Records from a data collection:
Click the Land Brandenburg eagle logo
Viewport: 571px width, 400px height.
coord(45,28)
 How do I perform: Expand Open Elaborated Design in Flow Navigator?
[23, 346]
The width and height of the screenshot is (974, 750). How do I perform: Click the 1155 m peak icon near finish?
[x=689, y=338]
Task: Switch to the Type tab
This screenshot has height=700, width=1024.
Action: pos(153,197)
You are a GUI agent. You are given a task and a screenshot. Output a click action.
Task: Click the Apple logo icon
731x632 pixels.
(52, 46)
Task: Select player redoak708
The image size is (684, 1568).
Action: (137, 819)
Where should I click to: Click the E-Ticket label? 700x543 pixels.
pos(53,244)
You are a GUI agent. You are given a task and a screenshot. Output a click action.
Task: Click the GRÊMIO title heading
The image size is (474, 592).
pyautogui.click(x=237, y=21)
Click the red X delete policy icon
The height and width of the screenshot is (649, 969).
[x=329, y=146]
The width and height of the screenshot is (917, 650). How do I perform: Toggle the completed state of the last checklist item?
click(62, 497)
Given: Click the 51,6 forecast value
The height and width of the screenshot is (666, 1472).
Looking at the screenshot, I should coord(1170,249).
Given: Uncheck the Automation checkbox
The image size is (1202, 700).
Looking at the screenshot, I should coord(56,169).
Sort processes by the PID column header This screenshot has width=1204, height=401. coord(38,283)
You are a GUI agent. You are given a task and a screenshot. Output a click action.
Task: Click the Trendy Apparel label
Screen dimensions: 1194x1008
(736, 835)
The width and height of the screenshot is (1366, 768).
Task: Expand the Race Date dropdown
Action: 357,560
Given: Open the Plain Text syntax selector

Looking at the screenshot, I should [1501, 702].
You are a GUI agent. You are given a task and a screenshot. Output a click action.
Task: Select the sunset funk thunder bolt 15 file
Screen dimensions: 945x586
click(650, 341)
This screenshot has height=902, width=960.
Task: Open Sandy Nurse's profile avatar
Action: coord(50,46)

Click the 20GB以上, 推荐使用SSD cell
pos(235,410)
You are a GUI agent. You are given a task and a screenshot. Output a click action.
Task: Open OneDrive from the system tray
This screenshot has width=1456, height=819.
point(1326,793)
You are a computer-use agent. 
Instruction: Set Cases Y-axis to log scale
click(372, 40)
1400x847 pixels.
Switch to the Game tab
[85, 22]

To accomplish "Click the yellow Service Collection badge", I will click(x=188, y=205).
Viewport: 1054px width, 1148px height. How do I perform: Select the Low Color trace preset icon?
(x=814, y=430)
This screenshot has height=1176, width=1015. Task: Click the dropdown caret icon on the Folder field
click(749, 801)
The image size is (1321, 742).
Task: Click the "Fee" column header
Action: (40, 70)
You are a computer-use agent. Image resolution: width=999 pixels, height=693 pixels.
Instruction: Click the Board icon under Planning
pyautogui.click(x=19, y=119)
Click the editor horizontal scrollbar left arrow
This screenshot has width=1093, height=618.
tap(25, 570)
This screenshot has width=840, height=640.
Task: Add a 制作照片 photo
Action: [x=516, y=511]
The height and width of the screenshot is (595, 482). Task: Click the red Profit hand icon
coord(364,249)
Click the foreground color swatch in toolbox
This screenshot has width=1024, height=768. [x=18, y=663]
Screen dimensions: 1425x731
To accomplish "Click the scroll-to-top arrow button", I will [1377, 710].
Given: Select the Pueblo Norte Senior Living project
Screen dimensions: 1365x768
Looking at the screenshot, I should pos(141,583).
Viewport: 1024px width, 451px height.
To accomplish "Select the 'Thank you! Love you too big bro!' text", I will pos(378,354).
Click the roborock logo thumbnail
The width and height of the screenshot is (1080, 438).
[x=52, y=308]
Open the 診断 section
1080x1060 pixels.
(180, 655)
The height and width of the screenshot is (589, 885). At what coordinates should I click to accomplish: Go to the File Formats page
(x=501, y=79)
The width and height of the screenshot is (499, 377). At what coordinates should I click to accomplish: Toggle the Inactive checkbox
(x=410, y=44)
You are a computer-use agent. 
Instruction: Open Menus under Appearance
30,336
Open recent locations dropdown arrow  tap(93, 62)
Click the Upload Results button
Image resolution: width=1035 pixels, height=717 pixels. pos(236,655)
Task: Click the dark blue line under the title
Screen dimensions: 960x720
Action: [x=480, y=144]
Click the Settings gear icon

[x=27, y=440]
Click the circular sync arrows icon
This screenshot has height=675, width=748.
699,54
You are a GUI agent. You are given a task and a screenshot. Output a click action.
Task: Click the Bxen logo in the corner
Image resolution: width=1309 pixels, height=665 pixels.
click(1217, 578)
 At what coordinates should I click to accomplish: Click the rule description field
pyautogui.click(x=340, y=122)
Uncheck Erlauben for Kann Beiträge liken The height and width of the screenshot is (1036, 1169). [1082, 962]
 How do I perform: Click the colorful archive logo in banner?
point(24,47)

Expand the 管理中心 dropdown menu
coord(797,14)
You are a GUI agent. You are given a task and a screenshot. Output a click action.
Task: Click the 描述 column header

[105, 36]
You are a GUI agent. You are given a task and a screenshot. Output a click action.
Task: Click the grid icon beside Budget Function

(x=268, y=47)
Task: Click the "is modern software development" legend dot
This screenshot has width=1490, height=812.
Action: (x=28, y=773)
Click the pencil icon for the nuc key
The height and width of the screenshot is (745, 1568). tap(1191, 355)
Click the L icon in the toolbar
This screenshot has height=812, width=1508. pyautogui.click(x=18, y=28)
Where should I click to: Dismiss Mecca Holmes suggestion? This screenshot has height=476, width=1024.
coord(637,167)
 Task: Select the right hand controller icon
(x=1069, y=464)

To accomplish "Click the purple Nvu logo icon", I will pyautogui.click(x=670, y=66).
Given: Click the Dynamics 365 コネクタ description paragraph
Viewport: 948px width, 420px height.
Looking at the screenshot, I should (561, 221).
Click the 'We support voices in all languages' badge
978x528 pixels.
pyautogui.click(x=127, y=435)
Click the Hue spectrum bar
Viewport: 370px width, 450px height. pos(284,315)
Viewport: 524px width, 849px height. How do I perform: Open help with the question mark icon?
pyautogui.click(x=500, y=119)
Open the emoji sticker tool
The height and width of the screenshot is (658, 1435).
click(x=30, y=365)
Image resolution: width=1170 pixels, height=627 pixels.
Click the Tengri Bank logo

(PROBLEM DETAILS): Wherever a line above contains the string "Uncheck", count it; then give the total alone.

(OUTPUT): 2